Thursday, January 30, 2014

Now The Home Wrecker



The Yomiuri Shimbun, ever ignorant of a newspaper's role being that of a reporter of news, not a creator, is playing anti-matchmaker again in the long-running drama Jiko renritsu seiken with its recurring question, "How long can the Liberal Democratic Party and the New Komeito keep pretending they are not really made for each other?"

In the latest episode, the New Komeito, according to the Yomiuri、is "on pins and needles" (piri piri) over Prime Minister Abe Shinzo's overtures toward the Your Party and elements of the opposition. Abe is offering a policy agreement linkup (seisaku kyogi) to the Your Party and elements of the Japan Restoration Party in four areas: reinterpretation of constitutional restrictions on collective defense, actual constitutional revision, East Asian diplomacy and elimination of the power of local school boards. The New Komeito, which has stuck with the LDP through good times and bad, has very definite views on these items which are not entirely in line with those of Abe and his coterie. The New Komeito also has a definite sense of the sequencing of policy agreements: first the members of the coalition agree amongst themselves on the policies, then they approach the opposition or non-aligned parties and MPs with an offer of cooperation. (Link - J)
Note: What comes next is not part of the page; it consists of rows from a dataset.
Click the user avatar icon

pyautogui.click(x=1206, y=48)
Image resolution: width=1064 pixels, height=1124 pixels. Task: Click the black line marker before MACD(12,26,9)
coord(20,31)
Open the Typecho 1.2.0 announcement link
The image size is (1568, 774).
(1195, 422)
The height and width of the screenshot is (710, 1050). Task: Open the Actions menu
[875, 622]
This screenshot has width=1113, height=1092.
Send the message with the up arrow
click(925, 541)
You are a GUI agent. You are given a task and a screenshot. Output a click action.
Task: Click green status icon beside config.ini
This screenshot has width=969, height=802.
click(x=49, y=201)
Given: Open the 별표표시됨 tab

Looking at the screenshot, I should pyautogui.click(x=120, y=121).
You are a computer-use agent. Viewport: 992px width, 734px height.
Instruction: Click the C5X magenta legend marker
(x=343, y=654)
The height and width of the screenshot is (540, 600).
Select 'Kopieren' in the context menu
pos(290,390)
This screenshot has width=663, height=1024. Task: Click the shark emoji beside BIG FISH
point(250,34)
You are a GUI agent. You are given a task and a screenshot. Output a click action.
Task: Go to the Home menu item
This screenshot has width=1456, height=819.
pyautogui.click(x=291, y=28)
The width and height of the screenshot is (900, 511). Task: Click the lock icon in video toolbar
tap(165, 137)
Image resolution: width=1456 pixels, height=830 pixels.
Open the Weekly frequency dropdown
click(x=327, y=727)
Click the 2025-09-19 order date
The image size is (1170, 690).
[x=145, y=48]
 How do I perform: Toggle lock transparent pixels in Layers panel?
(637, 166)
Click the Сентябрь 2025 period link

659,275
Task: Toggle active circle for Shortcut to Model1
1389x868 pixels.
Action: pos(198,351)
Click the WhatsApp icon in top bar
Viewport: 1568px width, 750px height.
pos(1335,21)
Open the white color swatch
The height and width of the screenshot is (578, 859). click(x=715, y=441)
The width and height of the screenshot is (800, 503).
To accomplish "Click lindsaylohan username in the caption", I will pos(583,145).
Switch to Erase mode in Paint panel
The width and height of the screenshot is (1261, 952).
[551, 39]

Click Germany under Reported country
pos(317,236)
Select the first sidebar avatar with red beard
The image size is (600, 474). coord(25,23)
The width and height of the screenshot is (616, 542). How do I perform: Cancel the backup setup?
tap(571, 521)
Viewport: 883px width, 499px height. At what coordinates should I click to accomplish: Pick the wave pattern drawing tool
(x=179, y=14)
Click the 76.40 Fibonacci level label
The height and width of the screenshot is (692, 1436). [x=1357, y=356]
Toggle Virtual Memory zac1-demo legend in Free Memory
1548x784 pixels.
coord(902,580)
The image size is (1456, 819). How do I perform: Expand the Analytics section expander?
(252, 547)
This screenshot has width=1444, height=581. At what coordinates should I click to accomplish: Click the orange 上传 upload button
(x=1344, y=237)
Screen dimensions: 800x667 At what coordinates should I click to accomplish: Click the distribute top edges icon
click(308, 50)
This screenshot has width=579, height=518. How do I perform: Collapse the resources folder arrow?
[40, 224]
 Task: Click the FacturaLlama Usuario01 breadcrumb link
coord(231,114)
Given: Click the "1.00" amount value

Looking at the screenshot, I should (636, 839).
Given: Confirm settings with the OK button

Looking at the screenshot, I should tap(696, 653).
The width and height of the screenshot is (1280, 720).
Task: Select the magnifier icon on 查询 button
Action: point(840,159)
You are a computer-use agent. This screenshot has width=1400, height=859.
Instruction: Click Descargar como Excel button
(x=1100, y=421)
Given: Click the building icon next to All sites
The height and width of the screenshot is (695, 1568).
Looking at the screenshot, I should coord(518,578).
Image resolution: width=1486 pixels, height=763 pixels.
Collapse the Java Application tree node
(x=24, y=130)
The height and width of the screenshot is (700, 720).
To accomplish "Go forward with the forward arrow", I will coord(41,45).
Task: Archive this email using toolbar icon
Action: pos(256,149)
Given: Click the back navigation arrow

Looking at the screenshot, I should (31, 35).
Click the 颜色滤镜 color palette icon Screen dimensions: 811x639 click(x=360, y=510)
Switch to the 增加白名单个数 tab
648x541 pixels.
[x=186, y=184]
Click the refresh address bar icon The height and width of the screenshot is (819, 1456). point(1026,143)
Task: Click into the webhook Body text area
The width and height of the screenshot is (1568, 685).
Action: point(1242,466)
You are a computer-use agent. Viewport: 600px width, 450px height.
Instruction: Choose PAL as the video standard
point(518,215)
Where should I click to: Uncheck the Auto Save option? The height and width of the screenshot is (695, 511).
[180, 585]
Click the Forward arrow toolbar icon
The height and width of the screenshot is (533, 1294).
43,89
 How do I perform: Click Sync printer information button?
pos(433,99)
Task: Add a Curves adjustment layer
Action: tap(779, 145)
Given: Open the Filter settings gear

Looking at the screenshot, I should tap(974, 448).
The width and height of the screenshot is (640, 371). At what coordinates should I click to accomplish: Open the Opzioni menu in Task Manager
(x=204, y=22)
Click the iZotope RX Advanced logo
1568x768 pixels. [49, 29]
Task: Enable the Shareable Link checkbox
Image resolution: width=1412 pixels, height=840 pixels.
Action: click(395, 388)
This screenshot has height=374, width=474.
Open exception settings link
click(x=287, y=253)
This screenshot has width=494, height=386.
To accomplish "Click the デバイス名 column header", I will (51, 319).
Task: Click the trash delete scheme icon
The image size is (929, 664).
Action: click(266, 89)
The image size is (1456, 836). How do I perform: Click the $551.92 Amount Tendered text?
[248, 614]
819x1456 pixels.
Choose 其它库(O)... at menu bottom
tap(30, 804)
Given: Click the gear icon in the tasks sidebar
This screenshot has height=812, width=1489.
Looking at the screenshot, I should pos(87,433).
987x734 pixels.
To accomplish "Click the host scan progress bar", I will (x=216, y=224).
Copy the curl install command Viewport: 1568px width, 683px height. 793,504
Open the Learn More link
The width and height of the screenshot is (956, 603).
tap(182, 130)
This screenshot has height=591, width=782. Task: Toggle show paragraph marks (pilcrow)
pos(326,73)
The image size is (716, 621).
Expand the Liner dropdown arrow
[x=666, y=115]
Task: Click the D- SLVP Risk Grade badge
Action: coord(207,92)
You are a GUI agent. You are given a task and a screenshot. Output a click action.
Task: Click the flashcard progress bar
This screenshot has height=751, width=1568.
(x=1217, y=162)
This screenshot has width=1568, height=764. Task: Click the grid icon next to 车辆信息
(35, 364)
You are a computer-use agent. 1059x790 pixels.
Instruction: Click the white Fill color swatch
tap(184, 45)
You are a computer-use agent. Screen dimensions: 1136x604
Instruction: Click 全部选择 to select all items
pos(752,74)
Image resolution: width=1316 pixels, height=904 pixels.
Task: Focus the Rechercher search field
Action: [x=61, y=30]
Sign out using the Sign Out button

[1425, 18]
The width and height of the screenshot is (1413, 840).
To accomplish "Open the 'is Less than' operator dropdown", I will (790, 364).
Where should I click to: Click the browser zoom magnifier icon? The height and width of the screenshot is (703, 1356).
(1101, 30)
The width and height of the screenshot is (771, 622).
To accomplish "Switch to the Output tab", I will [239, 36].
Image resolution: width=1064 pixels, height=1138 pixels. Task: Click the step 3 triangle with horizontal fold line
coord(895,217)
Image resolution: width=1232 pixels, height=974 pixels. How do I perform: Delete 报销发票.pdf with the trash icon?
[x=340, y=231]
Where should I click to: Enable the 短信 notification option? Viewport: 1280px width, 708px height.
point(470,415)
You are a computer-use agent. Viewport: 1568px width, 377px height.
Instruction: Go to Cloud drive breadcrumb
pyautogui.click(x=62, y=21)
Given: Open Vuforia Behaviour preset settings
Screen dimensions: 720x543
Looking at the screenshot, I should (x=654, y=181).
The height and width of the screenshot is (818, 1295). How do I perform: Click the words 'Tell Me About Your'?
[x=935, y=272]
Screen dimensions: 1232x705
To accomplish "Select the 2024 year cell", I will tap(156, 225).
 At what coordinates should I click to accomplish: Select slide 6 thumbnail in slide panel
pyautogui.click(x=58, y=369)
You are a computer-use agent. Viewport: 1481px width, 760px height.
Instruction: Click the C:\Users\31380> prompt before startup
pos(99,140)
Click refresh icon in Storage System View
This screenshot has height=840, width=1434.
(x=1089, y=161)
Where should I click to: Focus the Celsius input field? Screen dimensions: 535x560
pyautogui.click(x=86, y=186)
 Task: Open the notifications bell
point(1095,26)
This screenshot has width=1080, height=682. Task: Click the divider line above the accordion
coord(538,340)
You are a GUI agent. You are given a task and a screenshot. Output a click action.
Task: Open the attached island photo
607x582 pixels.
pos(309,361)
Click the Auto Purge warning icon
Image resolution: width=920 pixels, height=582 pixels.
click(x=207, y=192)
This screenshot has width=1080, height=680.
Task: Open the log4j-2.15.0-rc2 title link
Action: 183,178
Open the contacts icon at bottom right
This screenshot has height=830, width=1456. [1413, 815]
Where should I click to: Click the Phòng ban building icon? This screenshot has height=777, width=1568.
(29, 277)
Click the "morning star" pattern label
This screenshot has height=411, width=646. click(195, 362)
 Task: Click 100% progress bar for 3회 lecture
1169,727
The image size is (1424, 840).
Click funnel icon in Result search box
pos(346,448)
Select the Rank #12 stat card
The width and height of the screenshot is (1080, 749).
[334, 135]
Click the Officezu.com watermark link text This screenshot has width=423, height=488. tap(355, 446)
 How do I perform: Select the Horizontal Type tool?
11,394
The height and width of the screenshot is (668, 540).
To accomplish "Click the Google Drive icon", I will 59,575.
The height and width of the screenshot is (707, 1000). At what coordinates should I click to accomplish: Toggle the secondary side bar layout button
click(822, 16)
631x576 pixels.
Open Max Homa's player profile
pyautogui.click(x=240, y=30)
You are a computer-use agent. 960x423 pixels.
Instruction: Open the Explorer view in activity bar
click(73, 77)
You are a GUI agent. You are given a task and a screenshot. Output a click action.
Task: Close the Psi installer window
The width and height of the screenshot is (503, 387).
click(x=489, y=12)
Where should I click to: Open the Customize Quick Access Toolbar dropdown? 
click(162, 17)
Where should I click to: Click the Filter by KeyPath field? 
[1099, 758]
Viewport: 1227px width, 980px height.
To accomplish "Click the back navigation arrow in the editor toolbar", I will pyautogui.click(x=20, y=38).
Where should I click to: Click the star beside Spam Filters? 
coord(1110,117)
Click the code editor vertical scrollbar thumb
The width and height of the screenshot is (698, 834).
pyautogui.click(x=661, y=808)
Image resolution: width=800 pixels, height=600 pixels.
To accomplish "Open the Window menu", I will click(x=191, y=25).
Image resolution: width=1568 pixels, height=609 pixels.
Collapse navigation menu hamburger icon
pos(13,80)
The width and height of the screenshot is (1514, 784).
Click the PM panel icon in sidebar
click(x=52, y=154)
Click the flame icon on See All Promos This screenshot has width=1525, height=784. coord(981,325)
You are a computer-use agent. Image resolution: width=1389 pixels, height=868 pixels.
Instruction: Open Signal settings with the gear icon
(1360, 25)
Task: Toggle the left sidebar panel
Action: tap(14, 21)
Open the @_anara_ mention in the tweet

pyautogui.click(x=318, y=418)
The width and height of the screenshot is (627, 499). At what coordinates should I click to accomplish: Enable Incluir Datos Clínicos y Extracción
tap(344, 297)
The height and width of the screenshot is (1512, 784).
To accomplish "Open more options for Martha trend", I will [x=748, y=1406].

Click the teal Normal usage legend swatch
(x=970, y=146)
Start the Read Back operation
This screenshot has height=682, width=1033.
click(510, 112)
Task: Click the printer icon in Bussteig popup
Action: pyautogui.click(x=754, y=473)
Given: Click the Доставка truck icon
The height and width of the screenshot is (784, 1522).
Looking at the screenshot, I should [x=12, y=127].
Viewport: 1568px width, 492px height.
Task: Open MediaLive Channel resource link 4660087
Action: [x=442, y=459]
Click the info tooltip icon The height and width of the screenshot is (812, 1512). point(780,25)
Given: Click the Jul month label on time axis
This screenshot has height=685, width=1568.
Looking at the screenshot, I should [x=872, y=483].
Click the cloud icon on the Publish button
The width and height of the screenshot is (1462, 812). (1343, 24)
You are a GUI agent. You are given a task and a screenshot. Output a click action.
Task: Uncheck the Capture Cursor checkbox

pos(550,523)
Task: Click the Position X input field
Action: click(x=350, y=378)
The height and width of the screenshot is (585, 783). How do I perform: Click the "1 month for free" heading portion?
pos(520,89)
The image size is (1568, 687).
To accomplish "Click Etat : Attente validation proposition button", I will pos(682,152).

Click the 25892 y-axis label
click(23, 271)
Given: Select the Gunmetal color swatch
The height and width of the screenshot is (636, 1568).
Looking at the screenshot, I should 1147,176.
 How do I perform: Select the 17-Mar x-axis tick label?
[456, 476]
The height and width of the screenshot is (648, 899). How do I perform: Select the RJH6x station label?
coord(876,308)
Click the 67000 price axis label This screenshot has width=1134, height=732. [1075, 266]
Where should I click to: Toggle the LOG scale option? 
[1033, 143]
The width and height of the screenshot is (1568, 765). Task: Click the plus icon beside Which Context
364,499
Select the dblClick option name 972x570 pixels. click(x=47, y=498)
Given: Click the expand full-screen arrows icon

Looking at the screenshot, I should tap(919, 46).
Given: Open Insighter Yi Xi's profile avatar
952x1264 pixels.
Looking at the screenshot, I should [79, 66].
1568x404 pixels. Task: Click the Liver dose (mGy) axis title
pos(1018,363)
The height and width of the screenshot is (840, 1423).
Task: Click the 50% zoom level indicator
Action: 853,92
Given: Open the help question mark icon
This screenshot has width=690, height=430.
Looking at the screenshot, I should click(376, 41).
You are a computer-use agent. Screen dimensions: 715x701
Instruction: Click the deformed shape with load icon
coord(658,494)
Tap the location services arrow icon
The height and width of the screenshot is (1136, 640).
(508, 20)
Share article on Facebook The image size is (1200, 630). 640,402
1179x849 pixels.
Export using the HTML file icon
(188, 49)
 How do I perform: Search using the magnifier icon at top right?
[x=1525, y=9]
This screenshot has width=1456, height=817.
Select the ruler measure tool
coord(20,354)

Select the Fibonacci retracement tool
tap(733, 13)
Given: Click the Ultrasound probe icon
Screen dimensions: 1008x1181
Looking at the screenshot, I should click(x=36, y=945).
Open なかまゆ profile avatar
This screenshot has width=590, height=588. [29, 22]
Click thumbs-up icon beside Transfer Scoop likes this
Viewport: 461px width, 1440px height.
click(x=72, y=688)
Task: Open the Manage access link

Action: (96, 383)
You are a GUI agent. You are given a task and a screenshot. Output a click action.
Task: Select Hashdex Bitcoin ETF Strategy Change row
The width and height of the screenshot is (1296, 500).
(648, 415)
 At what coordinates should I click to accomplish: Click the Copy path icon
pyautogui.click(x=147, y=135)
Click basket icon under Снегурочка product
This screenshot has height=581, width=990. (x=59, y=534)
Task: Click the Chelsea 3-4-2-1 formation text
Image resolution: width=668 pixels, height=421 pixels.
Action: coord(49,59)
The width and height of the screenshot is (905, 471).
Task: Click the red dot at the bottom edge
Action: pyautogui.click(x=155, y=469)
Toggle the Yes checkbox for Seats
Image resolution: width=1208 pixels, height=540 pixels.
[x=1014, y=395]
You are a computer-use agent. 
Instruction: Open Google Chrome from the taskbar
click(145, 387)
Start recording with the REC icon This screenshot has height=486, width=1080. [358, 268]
The link up of the New Komeito and the LDP after years of mutual animosity was one of the miracles of the 1990s, second in its shock value only to the eviscerating (for the Socialist Party) LDP-Socialist Party coalition, which for all time exposed the LDP's raw and bottomless appetite for power. The coalition has been extremely good for both the New Komeito and the LDP, the former for the protection it gives to The Corporation, the latter for the 7~8 million sure votes for LDP candidates in the Diet district and local elections. The loyalty of the New Komeito voters saved the LDP from utter annihilation in the August 2009 House of Representatives election, with approximately one quarter of all votes for LDP district candidates coming from New Komeito voters. The NK really took on the chin in 2009 too: all of its members holding district seats, the party's top leaders, were turned out.

However, the temptation for the LDP to dump the New Komeito after nearly two decades of cohabitation seems too strong to resist. With just the remaining members of the Your Party as partners, the LDP would have majorities in the Houses of Representatives and House of Councillors. With all or part of the JRP in a three party cohabitation (what I call the "Hawks-Hawks-Hawks Coalition" as opposed to the current "Hawks and Doves Coalition") the new policy cooperation arrangement would have a gigantic supermajority in the House of Representatives and a solid majority in the House of Councillors. Not the 162 seats Abe needs in the House of Councillors to pass revisions of the Constitution -- but more than enough seats to pass just about anything else tickling the fancy of the PM and his many advisers and hangers-on.

Abe and his minister of education Shimamura Hakubun cannot and probably never for a moment forget the New Komeito's spiking of Abe's first attempt to impose a more patriotic regimen and regime upon the nation's schools back in 2007. The New Komeito's rejection and rewriting of the first ever revisions of the 1946 Education Act left a bleeding hole in the side of the first Abe Cabinet -- not the first wound the first Abe Cabinet had inflicted upon it, certainly, but one of the most painful.

Ever since that experience Abe has probably been convinced that the coalition with the New Komeito was a marriage of convenience only. Pretty much everyone with a sense of Abe's mindset probably agrees it is now a highly inconvenient marriage for him.

The Yomiuri should nevertheless just stand back and let nature take its course, rather than cheering for the LDP-New Komeito break up.

Let us keep this seemly, folks.

While were are on the subject of keeping things seemly, Temple University Japan's Institute of Contemporary Asian Studies has uploaded the video of my January 9 talk to its You Tube channel. Please check it out (Link) to see if I indeed follow my own advice.


Later - If the above image mystifies, please read Yuka Hayashi's interview.

Later still - The Economist has checked in with an extended look at the subject, with The Corporation mentioned by name. (Link)

Original image courtesy: Nikkan Gendai

3 comments:

Anonymous said...

Michael, next time please ask Robert to arrange it so we can see your slides in the youtube version of your Temple U talk.

MTC said...

euroasiasecurityforum -

The best I can do for now is offer the link to the slide show on Slideshare:

http://www.slideshare.net/tujicas/140109-tuj-icas-presentation-fn

Editing the video so as to go back and forth between the speech and the slides is probably outside the bounds of the ICAS program.

Anonymous said...

Considering the appellation you would tive to a coalition of the LDP, Your Party, and JRP, I suggest the three move their headquarters to 三鷹 (Mitaka) in the Tokyo metropolitan area. They even have anime production studios there to realize all the fantastical ideas Mssrs. Abe and Aso have.